As we continue our pilgrimage through Poland, I am struck by the similarity of its situation to Canada, specifically to Quebec, circa 1960’s.  Poland is culturally, aesthetically, visually, geographically and demographically one of the most Catholic countries in Europe, perhaps the world, just like Quebec used to be (stretching the analogy that Quebec is a country).

Driving through the countryside over the past couple of days, in the brand-new coach, where I have had the leisure (in the true Aristotelian/Pieperian sense of the word!) To read, pray and watch out the window, one sees magnificent churches dotting each town through which we pass, roadside shrines and the cities, well, the cities are filled with Catholic statuary, monuments, and road signs.

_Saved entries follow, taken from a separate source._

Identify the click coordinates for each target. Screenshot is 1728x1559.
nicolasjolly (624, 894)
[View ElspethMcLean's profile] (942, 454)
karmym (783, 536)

Images of Poland’s most famous son, Pope John Paul II, greet one at almost every turn.

Although the people are still by and large Catholic, there is a precipitous slide in practice as the sample age decreases, and as one gets nearer to the large cities, particularly Warsaw, where the young people are flocking in search of studies (the university has over 40,000 students), work and, of course, the social life.  A youngish-woman, perhaps in her thirties, with whom a few of us shared a pint of the local ale in a brewery near the hotel, admitted that she, and many of her friends, no longer practise their faith, as though such were a matter of course. Her excuse was that the Church was ‘too involved in politics’.  I took that to mean some form of ecclesial commentary on the moral stances of politicians, something I wished the Church in Canada did more often.  I think that perhaps her issues lie deeper, as they do with most of those who abandon the faith. 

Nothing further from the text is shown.